## YOUR ASSIGNMENT:
Below are some records; output exactly the lines from the line with "For every named" to the line with "[Gerar vídeos] (44, 417)", both ends kept, and nothing more.

## INPUT FOR THIS TASK:
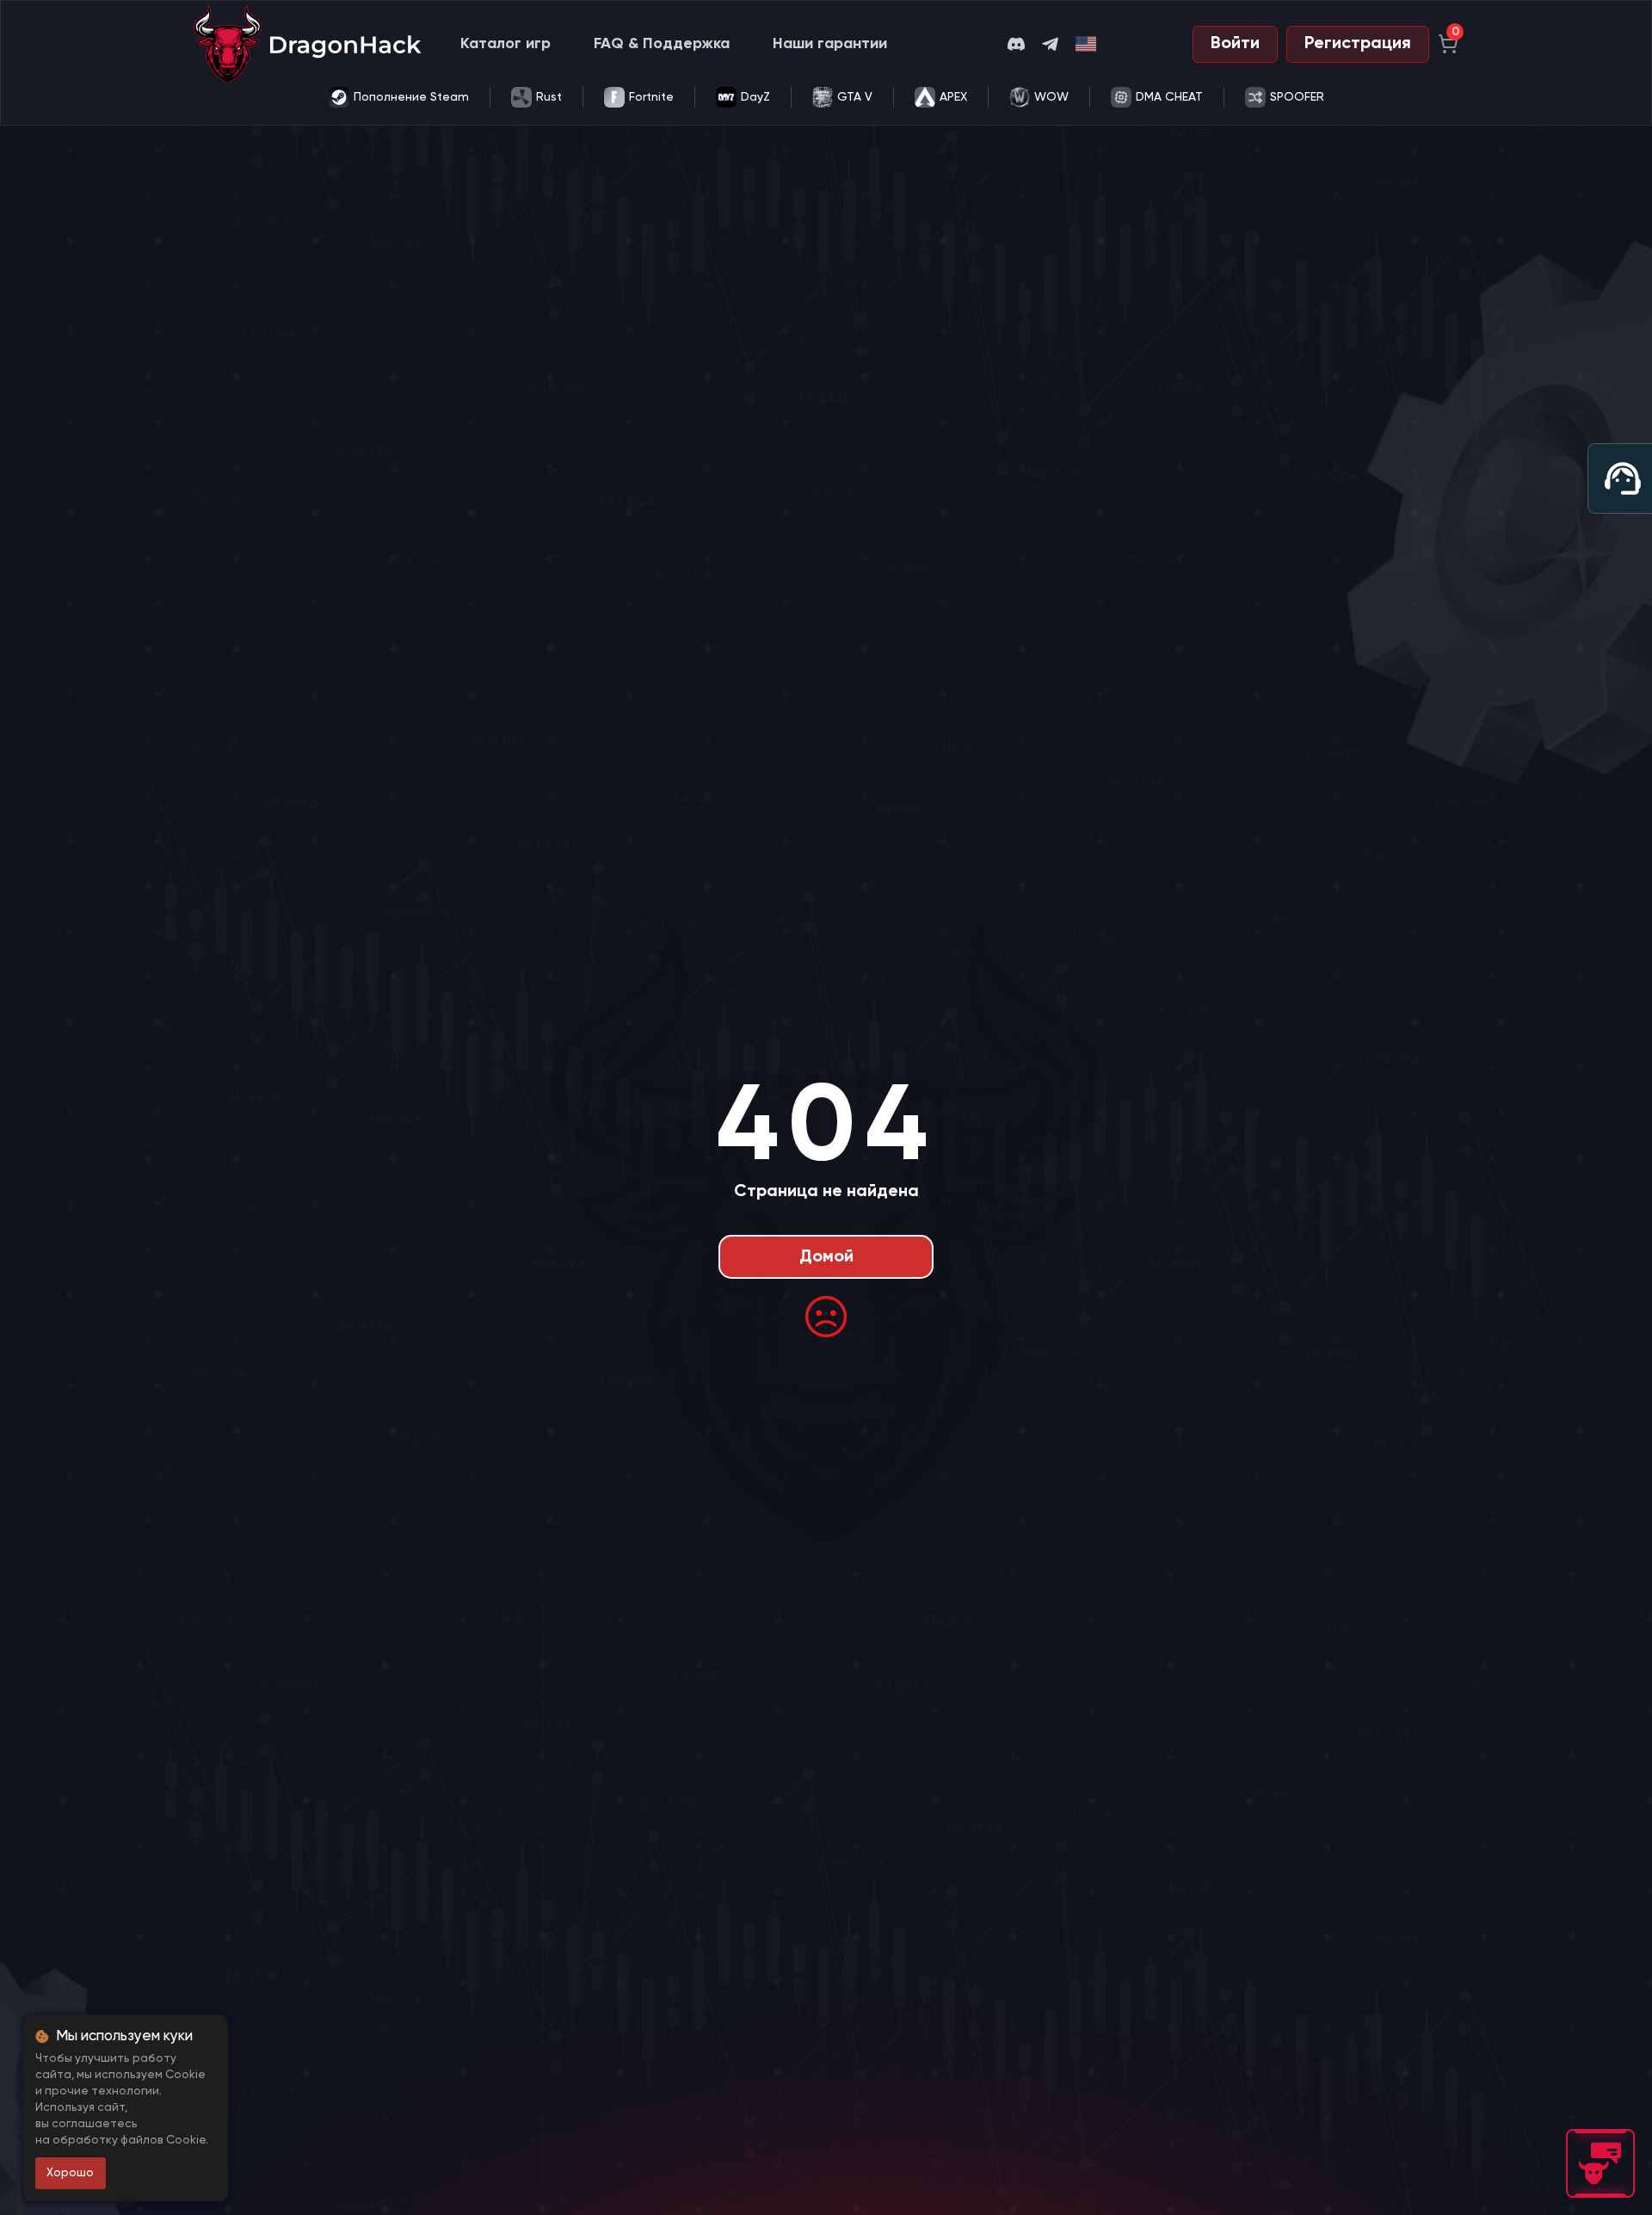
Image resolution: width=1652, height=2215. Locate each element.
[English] (1087, 44)
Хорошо (70, 2173)
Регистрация (1357, 43)
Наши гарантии (830, 44)
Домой (826, 1257)
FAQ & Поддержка (662, 44)
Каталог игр (505, 44)
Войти (1235, 43)
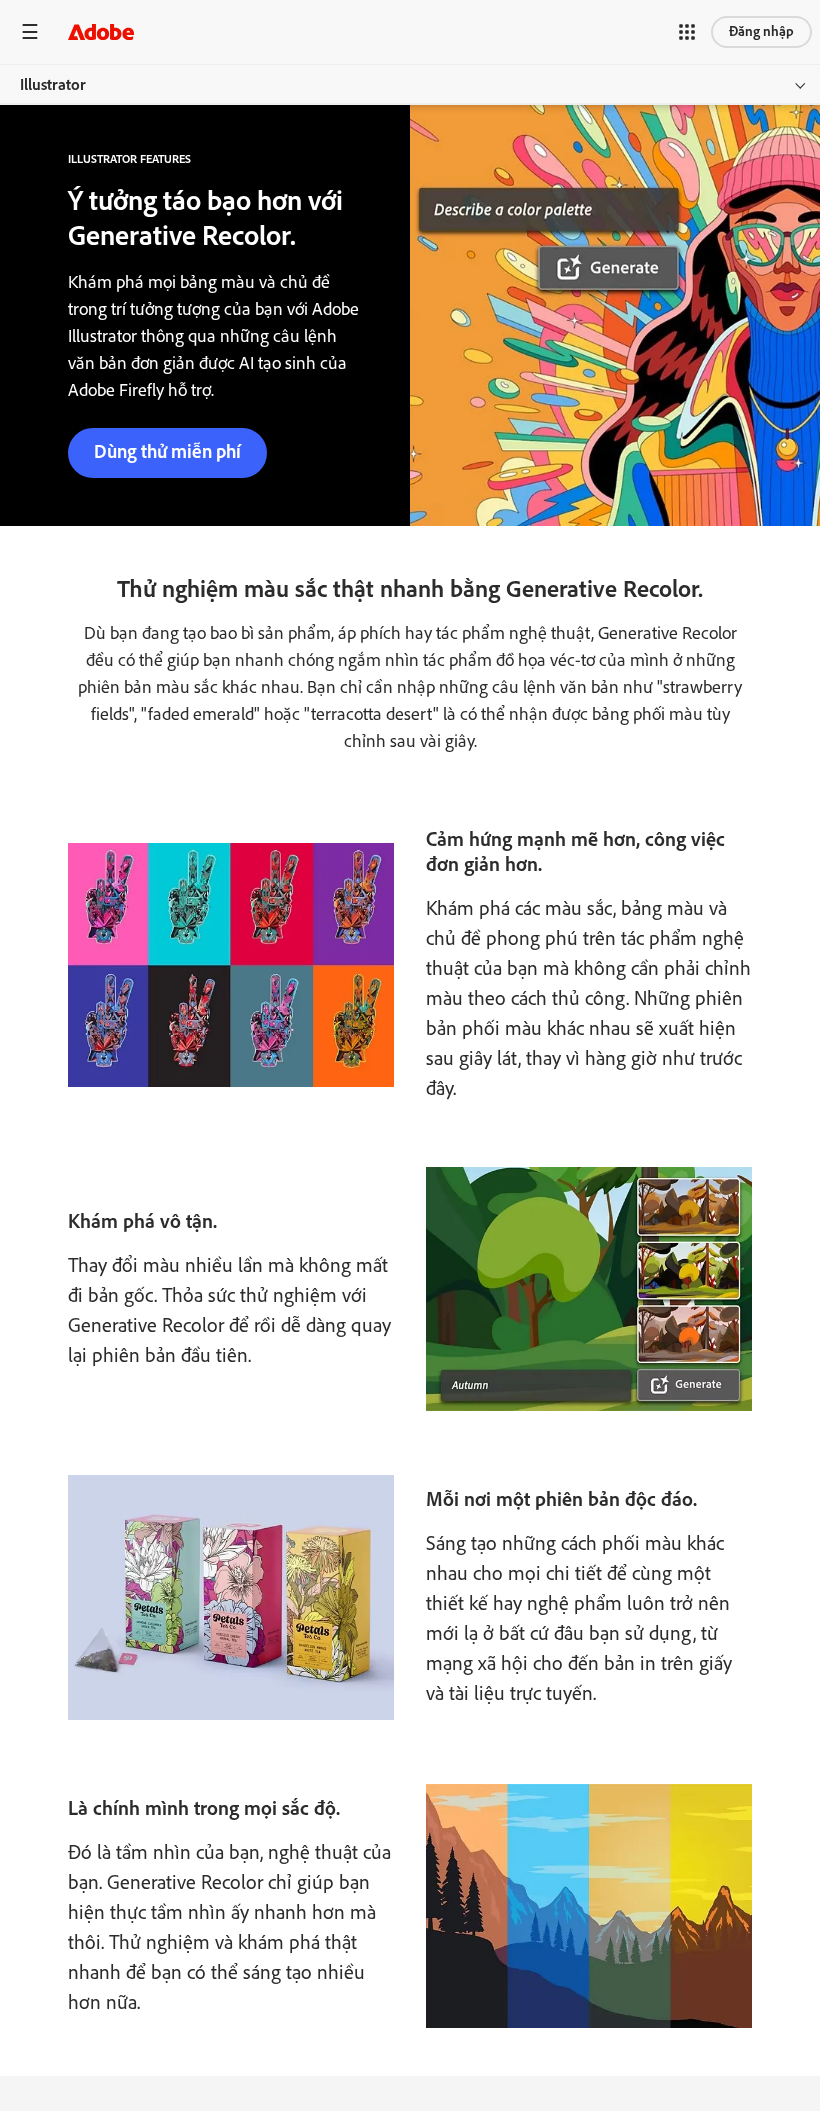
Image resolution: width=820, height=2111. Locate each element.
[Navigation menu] (30, 31)
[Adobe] (101, 31)
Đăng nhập (761, 31)
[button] (687, 32)
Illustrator (53, 84)
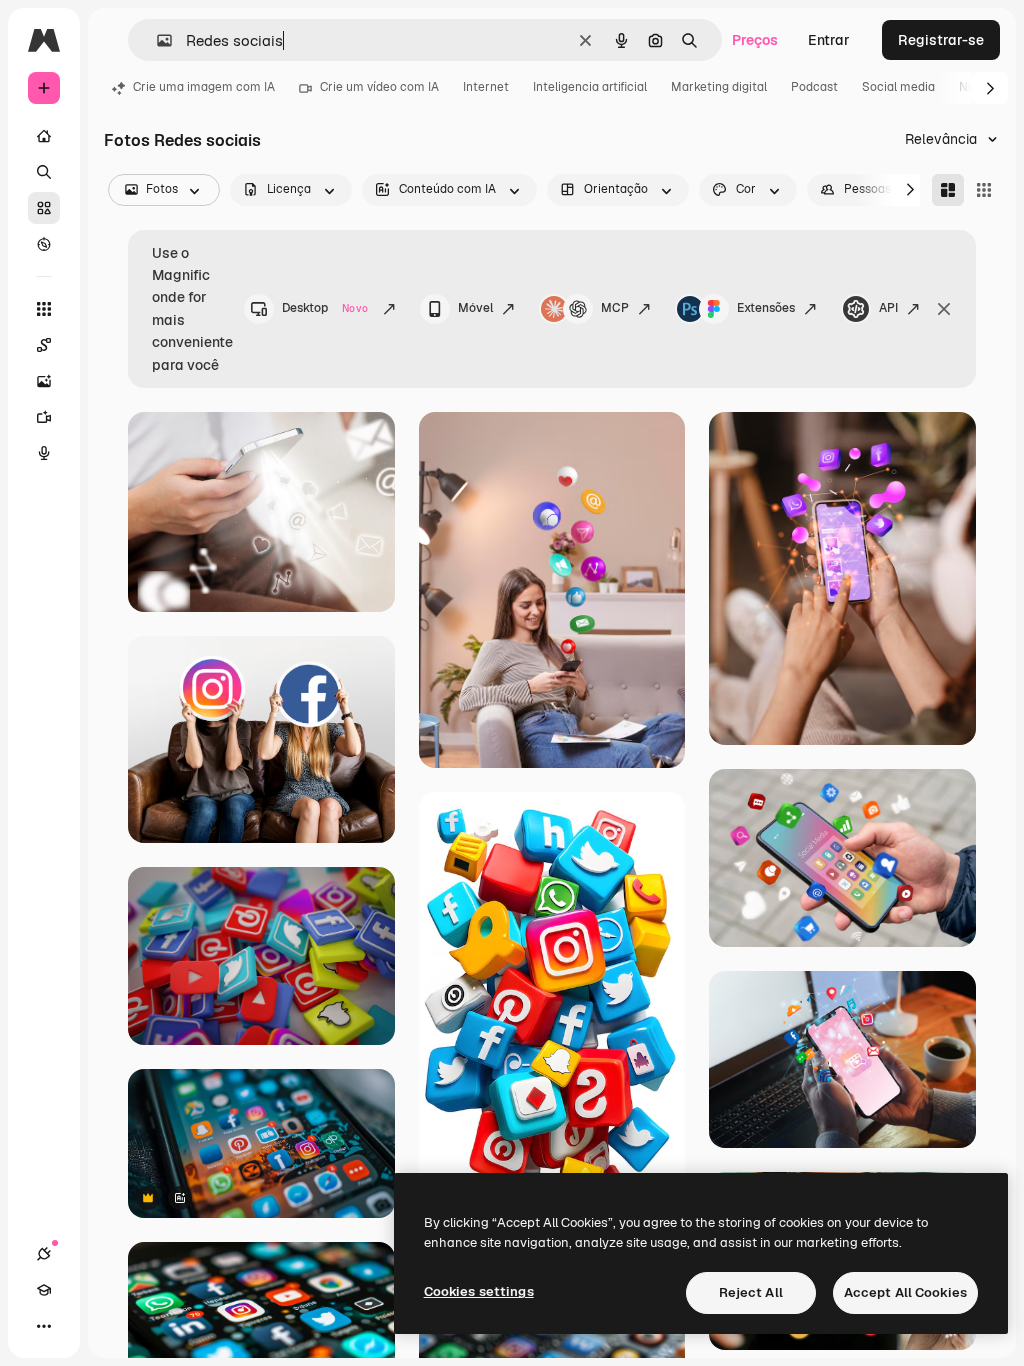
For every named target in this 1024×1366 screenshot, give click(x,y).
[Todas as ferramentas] (44, 309)
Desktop (325, 308)
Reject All (751, 1292)
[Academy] (44, 1290)
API (888, 308)
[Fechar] (944, 309)
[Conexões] (44, 1254)
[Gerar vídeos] (44, 417)
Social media (898, 87)
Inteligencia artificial (590, 87)
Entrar (829, 40)
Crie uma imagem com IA (204, 87)
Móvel (475, 308)
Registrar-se (941, 40)
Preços (755, 40)
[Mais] (44, 1326)
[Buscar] (44, 172)
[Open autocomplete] (156, 40)
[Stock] (44, 208)
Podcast (814, 87)
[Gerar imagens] (44, 381)
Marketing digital (719, 87)
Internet (486, 87)
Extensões (766, 308)
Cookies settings (479, 1291)
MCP (615, 308)
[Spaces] (44, 345)
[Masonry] (948, 190)
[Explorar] (44, 244)
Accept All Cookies (905, 1292)
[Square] (984, 190)
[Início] (44, 136)
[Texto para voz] (44, 453)
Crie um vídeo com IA (379, 87)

## SOLUTION TO THE EXERCISE:
For every named target in this 1024×1366 screenshot, give click(x,y).
[Todas as ferramentas] (44, 309)
Desktop (325, 308)
Reject All (751, 1292)
[Academy] (44, 1290)
API (888, 308)
[Fechar] (944, 309)
[Conexões] (44, 1254)
[Gerar vídeos] (44, 417)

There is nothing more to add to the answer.